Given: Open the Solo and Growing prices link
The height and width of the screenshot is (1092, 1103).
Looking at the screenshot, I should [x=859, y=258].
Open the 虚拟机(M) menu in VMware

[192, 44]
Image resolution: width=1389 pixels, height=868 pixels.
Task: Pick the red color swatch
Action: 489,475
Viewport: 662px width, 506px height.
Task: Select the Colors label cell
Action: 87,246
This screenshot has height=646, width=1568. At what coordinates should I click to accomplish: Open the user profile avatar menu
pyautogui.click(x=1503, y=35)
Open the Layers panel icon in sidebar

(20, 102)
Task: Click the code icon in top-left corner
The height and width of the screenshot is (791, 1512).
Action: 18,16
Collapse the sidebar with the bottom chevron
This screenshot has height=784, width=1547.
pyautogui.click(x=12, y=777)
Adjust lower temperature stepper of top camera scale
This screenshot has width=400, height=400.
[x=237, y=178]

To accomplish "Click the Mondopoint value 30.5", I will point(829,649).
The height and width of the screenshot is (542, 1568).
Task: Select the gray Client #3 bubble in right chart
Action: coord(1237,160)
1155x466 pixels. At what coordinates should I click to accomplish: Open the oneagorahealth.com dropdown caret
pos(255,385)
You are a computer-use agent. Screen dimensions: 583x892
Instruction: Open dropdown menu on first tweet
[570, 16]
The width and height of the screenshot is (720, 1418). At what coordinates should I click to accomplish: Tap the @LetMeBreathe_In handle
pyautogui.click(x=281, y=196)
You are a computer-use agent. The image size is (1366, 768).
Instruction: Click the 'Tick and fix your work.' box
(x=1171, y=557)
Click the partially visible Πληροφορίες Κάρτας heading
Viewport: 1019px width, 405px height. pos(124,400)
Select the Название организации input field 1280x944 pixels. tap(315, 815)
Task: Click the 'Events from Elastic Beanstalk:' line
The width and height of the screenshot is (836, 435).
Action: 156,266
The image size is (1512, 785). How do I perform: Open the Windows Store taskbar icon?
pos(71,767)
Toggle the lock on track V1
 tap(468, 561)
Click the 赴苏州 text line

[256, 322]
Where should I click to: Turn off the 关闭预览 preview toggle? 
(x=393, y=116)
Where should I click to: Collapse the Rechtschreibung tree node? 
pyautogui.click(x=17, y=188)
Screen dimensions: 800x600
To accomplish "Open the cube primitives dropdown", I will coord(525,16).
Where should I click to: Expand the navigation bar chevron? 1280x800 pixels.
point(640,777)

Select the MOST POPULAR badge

— Task prompt —
Whatever appears in the material must be set down again, word for word.

— Solution to this exercise —
Given: Open the Solo and Growing prices link
The height and width of the screenshot is (1092, 1103).
Looking at the screenshot, I should [x=859, y=258].
Open the 虚拟机(M) menu in VMware

[192, 44]
Image resolution: width=1389 pixels, height=868 pixels.
Task: Pick the red color swatch
Action: 489,475
Viewport: 662px width, 506px height.
Task: Select the Colors label cell
Action: 87,246
This screenshot has height=646, width=1568. At what coordinates should I click to accomplish: Open the user profile avatar menu
pyautogui.click(x=1503, y=35)
Open the Layers panel icon in sidebar

(20, 102)
Task: Click the code icon in top-left corner
The height and width of the screenshot is (791, 1512).
Action: 18,16
Collapse the sidebar with the bottom chevron
This screenshot has height=784, width=1547.
pyautogui.click(x=12, y=777)
Adjust lower temperature stepper of top camera scale
This screenshot has width=400, height=400.
[x=237, y=178]

To accomplish "Click the Mondopoint value 30.5", I will point(829,649).
The height and width of the screenshot is (542, 1568).
Task: Select the gray Client #3 bubble in right chart
Action: coord(1237,160)
1155x466 pixels. At what coordinates should I click to accomplish: Open the oneagorahealth.com dropdown caret
pos(255,385)
You are a computer-use agent. Screen dimensions: 583x892
Instruction: Open dropdown menu on first tweet
[570, 16]
The width and height of the screenshot is (720, 1418). At what coordinates should I click to accomplish: Tap the @LetMeBreathe_In handle
pyautogui.click(x=281, y=196)
You are a computer-use agent. The image size is (1366, 768).
Instruction: Click the 'Tick and fix your work.' box
(x=1171, y=557)
Click the partially visible Πληροφορίες Κάρτας heading
Viewport: 1019px width, 405px height. pos(124,400)
Select the Название организации input field 1280x944 pixels. tap(315, 815)
Task: Click the 'Events from Elastic Beanstalk:' line
The width and height of the screenshot is (836, 435).
Action: 156,266
The image size is (1512, 785). How do I perform: Open the Windows Store taskbar icon?
pos(71,767)
Toggle the lock on track V1
 tap(468, 561)
Click the 赴苏州 text line

[256, 322]
Where should I click to: Turn off the 关闭预览 preview toggle? 
(x=393, y=116)
Where should I click to: Collapse the Rechtschreibung tree node? 
pyautogui.click(x=17, y=188)
Screen dimensions: 800x600
To accomplish "Open the cube primitives dropdown", I will coord(525,16).
Where should I click to: Expand the navigation bar chevron? 1280x800 pixels.
point(640,777)

Select the MOST POPULAR badge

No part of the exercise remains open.